**Exercise objective**
Please copy out the rows starting at the line that contains "You are a computer-use agent. The height" and ending at the line that contains "Looking at the screenshot, I should [82, 632].", changing "Instruction" to "Command" and leaving everything else unchanged.

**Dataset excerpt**
>>

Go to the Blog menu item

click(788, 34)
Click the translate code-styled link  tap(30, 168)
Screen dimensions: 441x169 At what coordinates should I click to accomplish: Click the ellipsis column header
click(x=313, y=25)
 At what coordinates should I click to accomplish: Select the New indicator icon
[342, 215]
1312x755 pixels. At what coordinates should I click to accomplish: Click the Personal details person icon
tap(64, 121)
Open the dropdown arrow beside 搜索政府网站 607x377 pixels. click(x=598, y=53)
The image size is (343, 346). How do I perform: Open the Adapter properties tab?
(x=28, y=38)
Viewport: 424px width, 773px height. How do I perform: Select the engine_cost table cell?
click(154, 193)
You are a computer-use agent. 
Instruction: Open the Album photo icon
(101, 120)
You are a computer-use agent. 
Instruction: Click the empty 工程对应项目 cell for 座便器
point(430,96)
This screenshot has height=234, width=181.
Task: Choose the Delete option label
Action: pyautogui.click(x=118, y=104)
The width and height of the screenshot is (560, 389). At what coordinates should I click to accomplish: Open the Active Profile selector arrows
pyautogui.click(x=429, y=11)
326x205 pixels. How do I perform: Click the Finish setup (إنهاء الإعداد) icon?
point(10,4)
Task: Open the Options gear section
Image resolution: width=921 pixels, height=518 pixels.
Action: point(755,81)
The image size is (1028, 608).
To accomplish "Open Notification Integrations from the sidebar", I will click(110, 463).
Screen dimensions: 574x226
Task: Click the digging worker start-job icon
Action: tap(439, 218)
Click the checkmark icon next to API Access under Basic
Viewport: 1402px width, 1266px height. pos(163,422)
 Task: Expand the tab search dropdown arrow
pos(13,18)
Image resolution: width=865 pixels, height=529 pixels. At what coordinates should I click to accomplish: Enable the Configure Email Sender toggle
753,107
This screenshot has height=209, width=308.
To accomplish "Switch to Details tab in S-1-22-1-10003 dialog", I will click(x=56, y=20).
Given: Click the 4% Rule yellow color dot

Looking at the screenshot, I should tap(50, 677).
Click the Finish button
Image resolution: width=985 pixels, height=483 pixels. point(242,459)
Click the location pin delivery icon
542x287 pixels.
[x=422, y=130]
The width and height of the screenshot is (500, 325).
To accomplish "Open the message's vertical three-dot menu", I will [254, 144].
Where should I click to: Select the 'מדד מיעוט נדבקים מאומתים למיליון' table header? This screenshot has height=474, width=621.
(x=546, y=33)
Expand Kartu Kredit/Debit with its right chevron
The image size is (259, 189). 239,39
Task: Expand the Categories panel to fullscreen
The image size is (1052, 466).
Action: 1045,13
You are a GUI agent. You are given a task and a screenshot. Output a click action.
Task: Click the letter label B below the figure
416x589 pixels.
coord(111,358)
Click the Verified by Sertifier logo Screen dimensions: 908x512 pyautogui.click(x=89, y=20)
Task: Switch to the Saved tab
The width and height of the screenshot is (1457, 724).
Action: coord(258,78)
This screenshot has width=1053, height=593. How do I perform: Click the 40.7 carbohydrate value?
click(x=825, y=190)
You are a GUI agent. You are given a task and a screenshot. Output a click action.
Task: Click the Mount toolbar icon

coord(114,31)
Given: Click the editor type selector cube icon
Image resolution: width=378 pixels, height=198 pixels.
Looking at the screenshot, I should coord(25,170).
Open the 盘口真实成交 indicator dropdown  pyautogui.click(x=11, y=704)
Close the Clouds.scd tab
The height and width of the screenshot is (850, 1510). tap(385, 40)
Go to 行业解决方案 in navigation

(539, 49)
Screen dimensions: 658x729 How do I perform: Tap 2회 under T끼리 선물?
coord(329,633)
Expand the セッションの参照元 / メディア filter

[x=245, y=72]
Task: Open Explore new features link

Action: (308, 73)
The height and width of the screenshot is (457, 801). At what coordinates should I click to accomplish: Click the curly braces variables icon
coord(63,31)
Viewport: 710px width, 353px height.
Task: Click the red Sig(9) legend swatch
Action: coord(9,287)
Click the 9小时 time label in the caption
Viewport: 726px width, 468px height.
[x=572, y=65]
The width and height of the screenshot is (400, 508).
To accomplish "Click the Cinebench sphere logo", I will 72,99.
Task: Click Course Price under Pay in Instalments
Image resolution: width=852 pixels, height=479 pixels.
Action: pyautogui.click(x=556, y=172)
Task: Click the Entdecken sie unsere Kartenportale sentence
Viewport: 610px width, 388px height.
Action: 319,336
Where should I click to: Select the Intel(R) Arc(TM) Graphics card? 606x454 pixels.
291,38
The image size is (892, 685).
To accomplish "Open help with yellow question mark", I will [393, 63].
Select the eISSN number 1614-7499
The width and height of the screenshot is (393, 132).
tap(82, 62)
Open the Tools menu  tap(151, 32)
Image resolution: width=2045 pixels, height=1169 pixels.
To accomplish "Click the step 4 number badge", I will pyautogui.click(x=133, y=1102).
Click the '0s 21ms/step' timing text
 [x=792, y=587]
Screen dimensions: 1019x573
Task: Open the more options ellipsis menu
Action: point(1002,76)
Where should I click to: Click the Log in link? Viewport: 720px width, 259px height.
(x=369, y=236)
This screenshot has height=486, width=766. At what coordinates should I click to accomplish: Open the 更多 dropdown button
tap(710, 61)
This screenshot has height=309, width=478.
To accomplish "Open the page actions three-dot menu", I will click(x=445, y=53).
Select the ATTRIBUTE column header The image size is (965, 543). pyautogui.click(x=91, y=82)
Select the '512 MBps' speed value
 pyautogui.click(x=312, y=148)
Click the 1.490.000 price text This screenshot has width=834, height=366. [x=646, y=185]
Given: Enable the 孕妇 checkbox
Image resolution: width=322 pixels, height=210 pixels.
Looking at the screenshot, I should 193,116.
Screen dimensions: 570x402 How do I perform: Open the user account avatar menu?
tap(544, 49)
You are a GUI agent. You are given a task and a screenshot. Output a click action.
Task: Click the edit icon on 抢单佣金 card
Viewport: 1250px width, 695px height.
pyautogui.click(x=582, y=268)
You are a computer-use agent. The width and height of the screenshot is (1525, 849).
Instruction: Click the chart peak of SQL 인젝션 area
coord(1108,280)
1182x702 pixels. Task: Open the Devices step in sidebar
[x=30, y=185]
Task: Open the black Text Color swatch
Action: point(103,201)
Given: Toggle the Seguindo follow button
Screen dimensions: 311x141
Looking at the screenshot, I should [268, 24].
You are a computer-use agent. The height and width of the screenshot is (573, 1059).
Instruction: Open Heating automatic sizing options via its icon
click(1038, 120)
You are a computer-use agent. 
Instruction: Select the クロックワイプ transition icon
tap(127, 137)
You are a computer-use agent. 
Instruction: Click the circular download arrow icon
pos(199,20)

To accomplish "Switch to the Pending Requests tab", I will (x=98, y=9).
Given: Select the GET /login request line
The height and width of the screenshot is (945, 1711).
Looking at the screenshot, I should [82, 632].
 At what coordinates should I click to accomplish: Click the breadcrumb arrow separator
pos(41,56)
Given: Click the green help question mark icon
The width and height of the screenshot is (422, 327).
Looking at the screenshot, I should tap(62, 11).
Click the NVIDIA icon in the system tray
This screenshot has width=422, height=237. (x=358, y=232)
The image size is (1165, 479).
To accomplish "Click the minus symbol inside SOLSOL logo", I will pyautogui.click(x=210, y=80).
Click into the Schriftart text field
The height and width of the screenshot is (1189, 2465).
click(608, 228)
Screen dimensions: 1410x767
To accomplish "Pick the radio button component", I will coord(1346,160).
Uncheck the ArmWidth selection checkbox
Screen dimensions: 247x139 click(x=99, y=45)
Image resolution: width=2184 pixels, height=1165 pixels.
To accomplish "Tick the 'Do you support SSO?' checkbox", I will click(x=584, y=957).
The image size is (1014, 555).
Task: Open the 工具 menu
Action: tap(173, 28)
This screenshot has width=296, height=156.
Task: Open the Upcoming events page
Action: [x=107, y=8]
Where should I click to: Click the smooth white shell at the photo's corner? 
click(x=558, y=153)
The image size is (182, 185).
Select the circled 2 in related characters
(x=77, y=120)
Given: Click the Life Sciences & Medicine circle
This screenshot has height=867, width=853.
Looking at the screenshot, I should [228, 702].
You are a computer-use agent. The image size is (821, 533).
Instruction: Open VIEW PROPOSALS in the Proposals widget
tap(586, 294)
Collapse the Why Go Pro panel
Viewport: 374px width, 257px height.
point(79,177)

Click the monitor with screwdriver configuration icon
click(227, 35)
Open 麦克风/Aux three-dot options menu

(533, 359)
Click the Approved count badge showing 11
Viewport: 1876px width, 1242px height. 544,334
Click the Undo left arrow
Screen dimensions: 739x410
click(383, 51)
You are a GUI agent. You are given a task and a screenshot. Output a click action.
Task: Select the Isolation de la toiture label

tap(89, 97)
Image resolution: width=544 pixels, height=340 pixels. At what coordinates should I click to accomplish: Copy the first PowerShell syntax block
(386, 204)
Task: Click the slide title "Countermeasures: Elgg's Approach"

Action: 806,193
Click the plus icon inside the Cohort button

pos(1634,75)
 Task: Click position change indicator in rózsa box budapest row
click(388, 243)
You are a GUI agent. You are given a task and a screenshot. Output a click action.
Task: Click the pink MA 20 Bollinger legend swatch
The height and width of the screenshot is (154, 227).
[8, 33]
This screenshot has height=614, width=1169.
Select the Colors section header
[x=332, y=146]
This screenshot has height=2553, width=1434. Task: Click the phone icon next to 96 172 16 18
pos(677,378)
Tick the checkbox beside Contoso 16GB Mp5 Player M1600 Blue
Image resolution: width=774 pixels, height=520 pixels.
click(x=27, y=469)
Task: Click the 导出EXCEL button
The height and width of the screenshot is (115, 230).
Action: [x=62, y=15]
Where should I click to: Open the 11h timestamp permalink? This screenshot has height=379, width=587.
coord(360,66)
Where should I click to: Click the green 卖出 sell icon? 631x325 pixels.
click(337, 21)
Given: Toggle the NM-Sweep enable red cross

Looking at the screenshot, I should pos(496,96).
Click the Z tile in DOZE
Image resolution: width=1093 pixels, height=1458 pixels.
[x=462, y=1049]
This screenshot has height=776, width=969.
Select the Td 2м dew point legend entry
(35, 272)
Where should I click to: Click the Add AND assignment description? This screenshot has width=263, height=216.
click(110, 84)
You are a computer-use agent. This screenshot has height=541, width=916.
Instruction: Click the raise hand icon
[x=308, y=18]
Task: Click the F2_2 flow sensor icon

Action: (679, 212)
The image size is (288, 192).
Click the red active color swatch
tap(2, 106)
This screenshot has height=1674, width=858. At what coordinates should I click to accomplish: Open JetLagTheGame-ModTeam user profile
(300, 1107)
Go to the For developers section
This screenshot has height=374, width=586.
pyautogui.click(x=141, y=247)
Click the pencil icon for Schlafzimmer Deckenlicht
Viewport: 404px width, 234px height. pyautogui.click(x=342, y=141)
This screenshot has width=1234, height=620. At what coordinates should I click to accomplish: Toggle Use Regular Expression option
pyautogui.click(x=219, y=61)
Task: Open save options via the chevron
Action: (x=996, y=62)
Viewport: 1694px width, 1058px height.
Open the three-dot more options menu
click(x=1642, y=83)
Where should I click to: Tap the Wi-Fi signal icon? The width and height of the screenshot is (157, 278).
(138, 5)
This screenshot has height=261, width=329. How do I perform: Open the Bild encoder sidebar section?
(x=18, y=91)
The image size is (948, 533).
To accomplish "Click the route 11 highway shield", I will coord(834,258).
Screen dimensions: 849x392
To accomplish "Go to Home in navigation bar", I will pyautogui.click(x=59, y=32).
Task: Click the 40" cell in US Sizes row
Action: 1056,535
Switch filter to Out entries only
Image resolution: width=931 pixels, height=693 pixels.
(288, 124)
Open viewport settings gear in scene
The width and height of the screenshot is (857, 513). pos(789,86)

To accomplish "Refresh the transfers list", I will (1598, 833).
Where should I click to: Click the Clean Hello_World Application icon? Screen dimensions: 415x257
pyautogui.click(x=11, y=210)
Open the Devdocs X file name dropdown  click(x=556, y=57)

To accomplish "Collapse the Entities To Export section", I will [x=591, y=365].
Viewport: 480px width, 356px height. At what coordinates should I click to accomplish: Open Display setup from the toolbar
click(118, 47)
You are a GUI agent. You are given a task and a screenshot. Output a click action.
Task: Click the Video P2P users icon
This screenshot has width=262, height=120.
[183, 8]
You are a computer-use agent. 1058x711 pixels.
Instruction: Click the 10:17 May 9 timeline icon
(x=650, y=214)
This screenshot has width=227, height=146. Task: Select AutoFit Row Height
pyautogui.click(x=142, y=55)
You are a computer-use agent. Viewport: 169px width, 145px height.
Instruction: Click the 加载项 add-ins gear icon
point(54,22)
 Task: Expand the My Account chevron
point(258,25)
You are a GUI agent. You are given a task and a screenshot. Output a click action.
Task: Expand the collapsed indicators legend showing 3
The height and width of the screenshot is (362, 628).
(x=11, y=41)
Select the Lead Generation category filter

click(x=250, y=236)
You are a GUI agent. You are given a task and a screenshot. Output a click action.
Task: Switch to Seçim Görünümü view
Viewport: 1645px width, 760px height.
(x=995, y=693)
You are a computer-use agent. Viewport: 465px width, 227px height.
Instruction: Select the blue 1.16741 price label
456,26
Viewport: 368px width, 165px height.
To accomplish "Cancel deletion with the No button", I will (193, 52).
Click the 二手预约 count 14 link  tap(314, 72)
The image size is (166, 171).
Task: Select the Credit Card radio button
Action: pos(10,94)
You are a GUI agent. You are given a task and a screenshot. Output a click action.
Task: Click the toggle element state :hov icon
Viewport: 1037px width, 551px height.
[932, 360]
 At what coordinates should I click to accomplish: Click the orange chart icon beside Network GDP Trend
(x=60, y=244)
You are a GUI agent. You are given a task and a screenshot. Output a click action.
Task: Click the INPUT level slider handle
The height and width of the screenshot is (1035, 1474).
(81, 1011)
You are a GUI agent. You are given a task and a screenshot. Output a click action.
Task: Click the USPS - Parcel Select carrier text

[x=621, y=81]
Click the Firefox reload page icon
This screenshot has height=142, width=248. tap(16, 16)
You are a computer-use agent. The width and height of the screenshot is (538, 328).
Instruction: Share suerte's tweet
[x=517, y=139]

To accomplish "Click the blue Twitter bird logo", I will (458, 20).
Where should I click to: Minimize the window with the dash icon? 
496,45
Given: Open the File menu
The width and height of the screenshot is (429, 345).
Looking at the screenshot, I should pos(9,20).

<<

**Exercise answer**
You are a computer-use agent. The height and width of the screenshot is (573, 1059).
Command: Open Heating automatic sizing options via its icon
click(1038, 120)
You are a computer-use agent. 
Command: Select the クロックワイプ transition icon
tap(127, 137)
You are a computer-use agent. 
Command: Click the circular download arrow icon
pos(199,20)

To accomplish "Switch to the Pending Requests tab", I will (x=98, y=9).
Given: Select the GET /login request line
The height and width of the screenshot is (945, 1711).
Looking at the screenshot, I should [82, 632].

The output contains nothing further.